Immense sighs emerge. Perhaps I should simply have been a Communist or a Fascist.

Bollywood hails the free market

A version of my piece below was published on January 19, 2007 in the Wall Street Journal as “Bollywood’s New Capitalist Hero.” (Subscription link.) It was also posted on India Uncut. It isn’t meant to be a review of “Guru”, towards which I have mixed feelings, but a comment on one aspect of it.

Who would ever have thought that one of the villains of a Bollywood film could be import duty? “Guru”, the latest Bollywood blockbuster by the respected director Mani Ratnam, is that rare film—perhaps Bollywood’s first—in which free markets are lauded as a force for good. Aliens emerging from the Taj Mahal would be less surprising.

“Guru” stars Abhishek Bachchan as Gurukant Desai, a character inspired by Dhirubhai Ambani. Ambani was that rare tycoon who went from rags to riches during the worst years of India’s license raj, building Reliance Industries, which today is India’s largest private sector company. In the era in which Ambani flourished, the state throttled private enterprise with licenses, regulations and sundry restrictions that had at their core Jawaharlal Nehru’s pithy sentiment: “Profit is a dirty word.” Ambani built an empire in spite of this system, enriching millions of middle-class shareholders in the process, for whom he became a folk hero well before his death in 2002.
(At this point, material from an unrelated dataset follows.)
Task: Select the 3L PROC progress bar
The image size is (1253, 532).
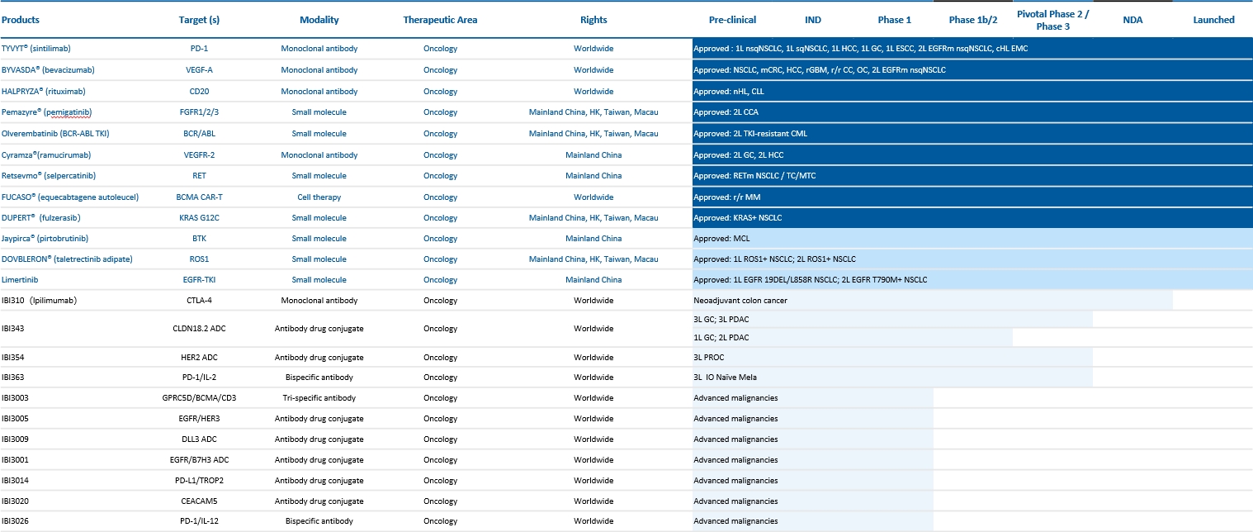Action: click(x=891, y=358)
Ambani’s means were sometimes controversial, and the film reflects this. Towards the end,  Desai is on trial for economic offences that have much to do with import duty and the like. He stands up to make his final statement, and is asked if he is going to speak standing up. In a memorable moment, he thunders, “Do I need a license to stand?”

Desai then evokes the name of Mahatma Gandhi, and implicitly compares Gandhi’s freedom struggle against imperialism to his own struggle with the forces of economic oppression. It is an apt comparison, stated with all the drama and flourish that Bollywood is famous for, but it is almost unbelievable that it is being made in a Hindi film.

In Bollywood, over the ages, one of the template villains has been the businessman. He will look suitably sinister, will alienate his own children, and will either deal in drugs or arms on the side, or spend his time evicting slum dwellers. Anything for profit, especially murder and rape. Most Bollywood businessman villains were classic caricatures of “the evil capitalist,” exploiting the workers and growing rich on their blood and toil. They often freelanced as mafia dons or were crony capitalists, but when the hero raged against their greed, this distinction was lost: business—and the profit motive—were itself painted as twisted, and the rare benevolent businessman stood out starkly as an exception to the rule.

Indeed, Abhishek Bachchan’s father, the screen legend Amitabh Bachchan, himself acted in many films as the angry young man who speaks up for the poor against big business. The senior Bachchan’s best years were in the 1970s, when the Soviets were idolized and America and free enterprise were reviled. Times have changed, and for the first time, Bollywood has acknowledged that change.